That matches the design logic. For misinformation, topology alone is not enough. The defense needs to understand what false goal the message is pushing.
11. Topology Robustness
The appendix evaluates ARGUS across different MAS topology settings:
| Topology | Description |
|---|---|
| Chain | Agents communicate in a sequential chain |
| Full | Fully connected communication graph |
| Self-Determined | The planning agent determines topology based on the task |
Figure 9. ARGUS reduces MT across several MAS topology settings.
This is important because MAS topology is not fixed in real systems. Some systems are centralized. Some are chain-like. Some let agents choose who to talk to.
The paper reports that ARGUS remains useful across these configurations. The reason is that it combines topology with message-level semantic relevance. If the graph changes, topology scores change. If the misinformation goal moves, relevance scores change.
12. Relationship to G-Safeguard and INFA-Guard
I think ARGUS fits naturally after G-Safeguard and before INFA-Guard in the MAS security line.

GIVEN DATA:

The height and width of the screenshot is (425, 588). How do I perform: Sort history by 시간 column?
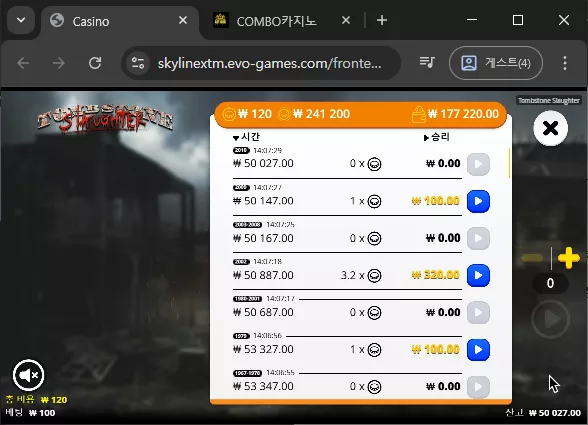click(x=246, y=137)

EXERCISE BRIEF: Reproduce the passage on ARGUS topology robustness verbatim, from "The paper reports" up to and including "relevance scores change.".

EXERCISE OUTPUT:
The paper reports that ARGUS remains useful across these configurations. The reason is that it combines topology with message-level semantic relevance. If the graph changes, topology scores change. If the misinformation goal moves, relevance scores change.